Today's quote is the book - from first word to final punctuation mark, 'Demon-Haunted World: Science as a Candle in the Dark by Carl Sagan

Simply, Dr. Sagan brilliantly contrasts science and its practitioners and pseudoscience and its practitioners.

And "brilliantly" is grossly understating his thoughts and translation (into prose). Regrettably, no matter how good, something is always lost - words are not thoughts but (agreed upon) symbols thereof. 

I know many scientists. 

And I know many artists. 

Alas, an artist's not scientist's eye is mine. 

I see not arts and sciences but sciences inclusive in arts. For there is no pseudo art. 

Further, I see pseudoscience as art, too.

Though a painter, I know a little something about sculpture and pottery. 

Some sculpture I own. One piece, a bronze by a long-time friend, I marvel at daily - always seeing and thinking something anew. It's a figure of a nude woman seated awkwardly. It's beautiful. Spectacular, I think. Acquired in a trade, for a portrait, it was - a treasure. 
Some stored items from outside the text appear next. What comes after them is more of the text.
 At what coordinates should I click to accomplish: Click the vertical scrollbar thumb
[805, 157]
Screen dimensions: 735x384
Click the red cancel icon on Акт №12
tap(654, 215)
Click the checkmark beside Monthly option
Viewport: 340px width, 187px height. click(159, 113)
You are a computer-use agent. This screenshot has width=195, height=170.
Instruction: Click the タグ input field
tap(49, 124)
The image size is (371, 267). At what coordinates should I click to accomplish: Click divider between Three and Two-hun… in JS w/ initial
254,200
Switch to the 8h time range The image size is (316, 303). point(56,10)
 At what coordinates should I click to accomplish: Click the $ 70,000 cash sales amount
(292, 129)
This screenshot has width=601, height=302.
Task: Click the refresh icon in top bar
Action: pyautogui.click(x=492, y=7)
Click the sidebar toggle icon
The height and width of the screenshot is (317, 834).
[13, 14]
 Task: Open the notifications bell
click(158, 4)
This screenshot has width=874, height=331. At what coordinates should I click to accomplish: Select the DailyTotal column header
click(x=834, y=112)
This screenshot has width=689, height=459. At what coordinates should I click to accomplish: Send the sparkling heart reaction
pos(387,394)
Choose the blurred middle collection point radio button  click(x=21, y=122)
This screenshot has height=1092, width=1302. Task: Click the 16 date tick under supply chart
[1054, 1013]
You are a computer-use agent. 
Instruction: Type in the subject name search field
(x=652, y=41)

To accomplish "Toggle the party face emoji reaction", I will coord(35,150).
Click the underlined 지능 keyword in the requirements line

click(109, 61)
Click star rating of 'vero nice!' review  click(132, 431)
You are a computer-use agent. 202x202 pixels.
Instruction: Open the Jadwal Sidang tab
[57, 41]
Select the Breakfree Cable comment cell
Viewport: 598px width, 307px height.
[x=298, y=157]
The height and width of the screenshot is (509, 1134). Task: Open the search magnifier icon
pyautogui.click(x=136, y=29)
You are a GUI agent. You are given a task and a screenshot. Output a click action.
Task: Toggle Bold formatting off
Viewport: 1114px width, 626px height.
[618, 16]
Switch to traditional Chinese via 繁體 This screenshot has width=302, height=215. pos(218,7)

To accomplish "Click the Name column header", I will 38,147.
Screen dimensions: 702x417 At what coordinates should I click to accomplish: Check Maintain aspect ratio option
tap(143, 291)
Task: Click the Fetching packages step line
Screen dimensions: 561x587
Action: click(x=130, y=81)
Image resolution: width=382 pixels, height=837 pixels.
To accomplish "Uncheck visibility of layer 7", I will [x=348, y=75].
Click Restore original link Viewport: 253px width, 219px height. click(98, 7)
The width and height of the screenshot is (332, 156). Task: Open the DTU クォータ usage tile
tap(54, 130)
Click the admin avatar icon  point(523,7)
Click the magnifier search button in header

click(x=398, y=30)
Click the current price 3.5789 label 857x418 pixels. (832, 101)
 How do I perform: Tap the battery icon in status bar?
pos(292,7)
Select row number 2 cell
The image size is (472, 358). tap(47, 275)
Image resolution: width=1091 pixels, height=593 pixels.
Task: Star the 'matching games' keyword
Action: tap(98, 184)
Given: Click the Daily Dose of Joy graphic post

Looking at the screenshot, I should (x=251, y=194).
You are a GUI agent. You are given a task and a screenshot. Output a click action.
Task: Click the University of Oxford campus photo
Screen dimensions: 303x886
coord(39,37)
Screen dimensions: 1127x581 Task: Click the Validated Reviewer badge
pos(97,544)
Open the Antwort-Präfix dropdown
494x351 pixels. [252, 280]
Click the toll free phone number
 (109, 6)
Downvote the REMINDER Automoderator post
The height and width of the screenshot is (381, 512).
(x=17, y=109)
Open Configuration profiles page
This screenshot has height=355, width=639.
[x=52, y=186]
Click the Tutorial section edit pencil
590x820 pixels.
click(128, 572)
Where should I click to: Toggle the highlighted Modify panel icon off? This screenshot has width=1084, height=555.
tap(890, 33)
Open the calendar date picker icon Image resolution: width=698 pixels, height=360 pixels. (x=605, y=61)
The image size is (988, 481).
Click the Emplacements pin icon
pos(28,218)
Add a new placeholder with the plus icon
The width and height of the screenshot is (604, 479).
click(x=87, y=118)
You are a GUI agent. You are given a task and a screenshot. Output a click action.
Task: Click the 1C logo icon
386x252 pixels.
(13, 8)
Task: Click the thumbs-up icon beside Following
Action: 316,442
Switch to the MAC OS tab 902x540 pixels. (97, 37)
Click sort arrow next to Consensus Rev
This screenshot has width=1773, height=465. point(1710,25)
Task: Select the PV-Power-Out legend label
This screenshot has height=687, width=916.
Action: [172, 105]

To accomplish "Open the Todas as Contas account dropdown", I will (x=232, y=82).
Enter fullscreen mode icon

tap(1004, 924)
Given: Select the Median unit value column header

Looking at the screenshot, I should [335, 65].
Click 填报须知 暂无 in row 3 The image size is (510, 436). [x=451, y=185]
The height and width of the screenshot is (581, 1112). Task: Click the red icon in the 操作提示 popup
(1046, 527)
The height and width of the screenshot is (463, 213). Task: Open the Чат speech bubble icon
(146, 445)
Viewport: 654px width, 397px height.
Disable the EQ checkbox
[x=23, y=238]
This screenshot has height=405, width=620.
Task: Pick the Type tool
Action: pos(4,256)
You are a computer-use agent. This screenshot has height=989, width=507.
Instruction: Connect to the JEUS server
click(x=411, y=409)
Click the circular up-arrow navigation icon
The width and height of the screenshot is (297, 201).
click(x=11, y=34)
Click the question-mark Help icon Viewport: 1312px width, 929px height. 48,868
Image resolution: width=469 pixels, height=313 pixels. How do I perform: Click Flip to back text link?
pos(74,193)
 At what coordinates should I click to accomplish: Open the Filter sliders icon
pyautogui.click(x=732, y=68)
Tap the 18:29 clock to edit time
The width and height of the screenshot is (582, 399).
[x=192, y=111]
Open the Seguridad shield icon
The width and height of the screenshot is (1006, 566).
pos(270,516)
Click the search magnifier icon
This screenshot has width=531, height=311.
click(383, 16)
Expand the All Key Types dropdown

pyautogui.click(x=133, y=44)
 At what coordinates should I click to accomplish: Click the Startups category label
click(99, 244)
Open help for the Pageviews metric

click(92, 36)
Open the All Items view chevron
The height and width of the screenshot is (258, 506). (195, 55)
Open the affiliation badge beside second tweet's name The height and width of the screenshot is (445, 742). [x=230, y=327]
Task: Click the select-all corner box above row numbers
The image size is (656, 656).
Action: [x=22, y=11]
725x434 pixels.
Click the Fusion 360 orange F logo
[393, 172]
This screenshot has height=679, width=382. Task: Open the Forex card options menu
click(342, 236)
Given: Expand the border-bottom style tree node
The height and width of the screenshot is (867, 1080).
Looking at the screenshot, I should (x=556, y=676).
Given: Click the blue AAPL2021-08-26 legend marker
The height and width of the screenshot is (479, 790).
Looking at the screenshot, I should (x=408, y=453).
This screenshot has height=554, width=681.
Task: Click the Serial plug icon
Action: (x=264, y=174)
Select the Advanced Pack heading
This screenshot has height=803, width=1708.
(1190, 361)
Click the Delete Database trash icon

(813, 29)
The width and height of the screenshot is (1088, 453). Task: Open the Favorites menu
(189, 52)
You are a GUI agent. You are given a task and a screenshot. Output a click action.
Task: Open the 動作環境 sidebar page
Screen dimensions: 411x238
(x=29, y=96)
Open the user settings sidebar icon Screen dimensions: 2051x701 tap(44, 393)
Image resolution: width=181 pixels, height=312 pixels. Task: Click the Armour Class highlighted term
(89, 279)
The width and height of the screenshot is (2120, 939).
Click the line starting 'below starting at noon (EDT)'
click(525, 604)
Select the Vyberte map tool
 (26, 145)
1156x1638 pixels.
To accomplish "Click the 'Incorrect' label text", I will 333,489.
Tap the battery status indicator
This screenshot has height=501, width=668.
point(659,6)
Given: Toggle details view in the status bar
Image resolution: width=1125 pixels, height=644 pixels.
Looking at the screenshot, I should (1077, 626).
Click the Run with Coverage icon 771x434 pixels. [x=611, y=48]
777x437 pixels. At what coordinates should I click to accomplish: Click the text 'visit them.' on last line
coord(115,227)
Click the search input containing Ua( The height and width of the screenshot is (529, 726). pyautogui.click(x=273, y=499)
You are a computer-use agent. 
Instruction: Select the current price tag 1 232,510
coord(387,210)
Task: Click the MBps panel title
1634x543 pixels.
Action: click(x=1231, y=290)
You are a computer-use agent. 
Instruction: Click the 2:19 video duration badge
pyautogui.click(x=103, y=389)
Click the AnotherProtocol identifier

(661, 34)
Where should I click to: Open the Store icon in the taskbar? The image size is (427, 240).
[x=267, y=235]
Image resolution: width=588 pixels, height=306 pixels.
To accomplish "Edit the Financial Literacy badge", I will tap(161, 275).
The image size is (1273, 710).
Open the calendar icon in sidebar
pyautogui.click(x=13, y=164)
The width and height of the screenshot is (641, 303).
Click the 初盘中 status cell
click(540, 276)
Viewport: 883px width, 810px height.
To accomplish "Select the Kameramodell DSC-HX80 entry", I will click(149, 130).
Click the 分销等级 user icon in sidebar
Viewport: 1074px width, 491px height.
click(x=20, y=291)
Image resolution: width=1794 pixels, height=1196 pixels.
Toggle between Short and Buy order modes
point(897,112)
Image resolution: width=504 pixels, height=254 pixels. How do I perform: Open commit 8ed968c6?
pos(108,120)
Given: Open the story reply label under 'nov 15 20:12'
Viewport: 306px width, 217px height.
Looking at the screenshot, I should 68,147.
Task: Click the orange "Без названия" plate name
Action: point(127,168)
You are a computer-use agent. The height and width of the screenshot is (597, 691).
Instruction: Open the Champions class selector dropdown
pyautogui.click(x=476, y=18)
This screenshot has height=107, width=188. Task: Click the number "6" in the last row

Too, I own pottery. A lot of pottery. Some thrown for purposes beyond mere decoration but the decorative my favorites.

The sculptor and the potter are artists indeed but they are scientists, too.

Casting a bronze proof.  

The potter throws pottery with aim of firing without cracks. There's a lot of science, like casting a bronze, behind the process. 

Though pots with cracks, too, have inherent beauty but are typically appreciated not by the masses. What do they know? 

And then there's crackpots. Crackpots - those deemed eccentric maybe even nuts, crazy, or insane. But whom is really qualified to make such definitive declarations? 

Scientists (a subset of artists, in my mind) believe pseudoscientists to be crackpots. 

All crackpots are artists. And artists, more so than scientists proper, see the merits of crackpots - as necessary to sorting untruth from truth. Though the untruth is art. 

So in pseudoscience there is both scientific and artistic value, as strange and as confusing as it may seem. 

What is truth? 

What is untruth? 

To spoil Dr. Sagan's book, I'll not offer thoughts.

Then what is the point of today's commentary?

To recommend 'Demon-Haunted World - Science as a Candle in the Dark'

It's an important book! Pardon the pun, it's enlightening. 

The intellectually curious and starving will not delay getting and devouring it. And thinking about it. 

The hungry will wait.

The ignorant will ignore, clinging to their pseudo world. For ignorance, too, is a protected condition in America (encouraged and even mandated in some parts of the world) as is its consequential behavior manifested in thinking, speaking, and acting stupidly. 

But to all, before opening Dr. Sagan's book, I again recommend as primer, 'Semantics and Communication' by John C. Condon. 

Why?

Because our world is one great big puzzle - of which we see little and understand less. If not first schooled in how to "see" you cannot see truth amidst untruth. That is, to be sane amongst the unsane.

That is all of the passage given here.